** START **
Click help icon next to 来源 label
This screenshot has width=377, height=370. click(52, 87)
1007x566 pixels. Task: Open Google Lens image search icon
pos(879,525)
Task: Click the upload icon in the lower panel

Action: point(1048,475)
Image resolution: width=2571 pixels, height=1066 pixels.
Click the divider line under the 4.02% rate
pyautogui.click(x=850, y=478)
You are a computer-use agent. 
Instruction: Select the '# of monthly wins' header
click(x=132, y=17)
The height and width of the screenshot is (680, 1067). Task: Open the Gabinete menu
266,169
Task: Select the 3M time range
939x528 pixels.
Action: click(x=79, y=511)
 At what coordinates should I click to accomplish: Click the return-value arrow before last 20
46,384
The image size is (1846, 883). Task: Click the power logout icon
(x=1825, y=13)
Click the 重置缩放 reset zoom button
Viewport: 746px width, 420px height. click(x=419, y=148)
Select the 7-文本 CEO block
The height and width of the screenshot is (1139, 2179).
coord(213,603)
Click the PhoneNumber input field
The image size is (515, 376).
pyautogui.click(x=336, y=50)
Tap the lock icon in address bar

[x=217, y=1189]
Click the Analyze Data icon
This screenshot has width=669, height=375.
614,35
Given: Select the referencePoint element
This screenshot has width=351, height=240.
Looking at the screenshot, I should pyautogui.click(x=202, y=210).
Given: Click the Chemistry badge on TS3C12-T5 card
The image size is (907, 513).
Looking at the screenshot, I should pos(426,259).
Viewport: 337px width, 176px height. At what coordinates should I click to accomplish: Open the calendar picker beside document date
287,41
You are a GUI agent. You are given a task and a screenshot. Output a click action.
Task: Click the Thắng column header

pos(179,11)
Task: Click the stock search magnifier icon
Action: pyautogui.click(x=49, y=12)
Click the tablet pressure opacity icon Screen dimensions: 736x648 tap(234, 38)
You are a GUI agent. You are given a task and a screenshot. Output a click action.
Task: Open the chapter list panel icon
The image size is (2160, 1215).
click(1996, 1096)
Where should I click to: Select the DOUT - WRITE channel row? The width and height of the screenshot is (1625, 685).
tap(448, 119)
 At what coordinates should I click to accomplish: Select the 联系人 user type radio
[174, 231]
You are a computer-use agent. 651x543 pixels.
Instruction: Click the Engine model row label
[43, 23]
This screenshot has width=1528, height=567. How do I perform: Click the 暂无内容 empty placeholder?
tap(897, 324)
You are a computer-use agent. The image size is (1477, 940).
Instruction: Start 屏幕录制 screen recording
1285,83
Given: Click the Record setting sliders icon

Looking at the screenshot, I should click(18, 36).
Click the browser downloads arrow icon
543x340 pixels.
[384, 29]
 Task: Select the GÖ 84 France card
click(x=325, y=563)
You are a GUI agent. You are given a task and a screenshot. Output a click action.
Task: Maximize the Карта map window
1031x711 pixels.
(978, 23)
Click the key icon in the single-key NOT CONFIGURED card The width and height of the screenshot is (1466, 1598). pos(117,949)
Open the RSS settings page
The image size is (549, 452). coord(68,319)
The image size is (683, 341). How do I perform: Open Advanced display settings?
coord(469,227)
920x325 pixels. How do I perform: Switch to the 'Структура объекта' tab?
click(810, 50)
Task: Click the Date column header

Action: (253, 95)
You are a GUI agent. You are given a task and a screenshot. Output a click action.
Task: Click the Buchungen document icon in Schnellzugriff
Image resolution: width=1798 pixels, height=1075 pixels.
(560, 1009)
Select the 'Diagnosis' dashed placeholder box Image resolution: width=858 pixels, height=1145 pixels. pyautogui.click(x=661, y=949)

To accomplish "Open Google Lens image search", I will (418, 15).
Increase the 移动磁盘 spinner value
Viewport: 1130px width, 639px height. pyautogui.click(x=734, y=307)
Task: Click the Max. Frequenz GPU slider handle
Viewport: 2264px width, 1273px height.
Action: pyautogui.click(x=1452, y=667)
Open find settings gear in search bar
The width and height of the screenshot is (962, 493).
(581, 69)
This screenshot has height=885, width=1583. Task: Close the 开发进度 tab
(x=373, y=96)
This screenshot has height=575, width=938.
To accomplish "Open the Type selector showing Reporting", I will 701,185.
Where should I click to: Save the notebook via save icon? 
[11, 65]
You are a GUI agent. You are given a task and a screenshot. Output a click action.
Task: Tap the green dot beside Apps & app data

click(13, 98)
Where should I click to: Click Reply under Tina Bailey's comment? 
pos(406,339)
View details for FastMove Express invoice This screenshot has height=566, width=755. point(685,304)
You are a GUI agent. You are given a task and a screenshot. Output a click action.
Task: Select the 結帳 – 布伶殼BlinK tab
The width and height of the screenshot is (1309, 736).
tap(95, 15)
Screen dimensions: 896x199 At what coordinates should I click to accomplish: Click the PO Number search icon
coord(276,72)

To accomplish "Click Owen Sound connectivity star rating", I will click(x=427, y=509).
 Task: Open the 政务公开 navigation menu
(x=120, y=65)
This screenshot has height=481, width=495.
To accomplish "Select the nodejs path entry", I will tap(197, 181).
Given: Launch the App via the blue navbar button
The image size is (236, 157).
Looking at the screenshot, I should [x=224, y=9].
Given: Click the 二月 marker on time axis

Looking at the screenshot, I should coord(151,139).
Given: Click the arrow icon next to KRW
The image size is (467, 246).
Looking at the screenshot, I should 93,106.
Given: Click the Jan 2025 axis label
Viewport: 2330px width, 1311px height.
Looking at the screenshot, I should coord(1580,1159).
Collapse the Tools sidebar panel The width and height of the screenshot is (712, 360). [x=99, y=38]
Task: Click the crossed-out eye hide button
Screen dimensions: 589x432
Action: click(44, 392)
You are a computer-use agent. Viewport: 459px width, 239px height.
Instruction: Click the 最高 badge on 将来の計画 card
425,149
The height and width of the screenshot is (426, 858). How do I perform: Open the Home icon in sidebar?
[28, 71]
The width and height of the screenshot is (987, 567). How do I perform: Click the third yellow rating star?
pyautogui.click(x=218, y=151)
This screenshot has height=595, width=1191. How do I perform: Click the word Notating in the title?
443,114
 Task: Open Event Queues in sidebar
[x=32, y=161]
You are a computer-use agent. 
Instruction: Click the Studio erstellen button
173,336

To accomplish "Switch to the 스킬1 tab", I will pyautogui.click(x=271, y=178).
** END **
> WRITTEN PROBLEM: Please reproduce the records exactly, from the start of the records through the line containing "Click the tablet".

> EXERCISE OUTPUT:
Click help icon next to 来源 label
This screenshot has width=377, height=370. click(52, 87)
1007x566 pixels. Task: Open Google Lens image search icon
pos(879,525)
Task: Click the upload icon in the lower panel

Action: point(1048,475)
Image resolution: width=2571 pixels, height=1066 pixels.
Click the divider line under the 4.02% rate
pyautogui.click(x=850, y=478)
You are a computer-use agent. 
Instruction: Select the '# of monthly wins' header
click(x=132, y=17)
The height and width of the screenshot is (680, 1067). Task: Open the Gabinete menu
266,169
Task: Select the 3M time range
939x528 pixels.
Action: click(x=79, y=511)
 At what coordinates should I click to accomplish: Click the return-value arrow before last 20
46,384
The image size is (1846, 883). Task: Click the power logout icon
(x=1825, y=13)
Click the 重置缩放 reset zoom button
Viewport: 746px width, 420px height. click(x=419, y=148)
Select the 7-文本 CEO block
The height and width of the screenshot is (1139, 2179).
coord(213,603)
Click the PhoneNumber input field
The image size is (515, 376).
pyautogui.click(x=336, y=50)
Tap the lock icon in address bar

[x=217, y=1189]
Click the Analyze Data icon
This screenshot has width=669, height=375.
614,35
Given: Select the referencePoint element
This screenshot has width=351, height=240.
Looking at the screenshot, I should pyautogui.click(x=202, y=210).
Given: Click the Chemistry badge on TS3C12-T5 card
The image size is (907, 513).
Looking at the screenshot, I should pos(426,259).
Viewport: 337px width, 176px height. At what coordinates should I click to accomplish: Open the calendar picker beside document date
287,41
You are a GUI agent. You are given a task and a screenshot. Output a click action.
Task: Click the Thắng column header

pos(179,11)
Task: Click the stock search magnifier icon
Action: pyautogui.click(x=49, y=12)
Click the tablet pressure opacity icon Screen dimensions: 736x648 tap(234, 38)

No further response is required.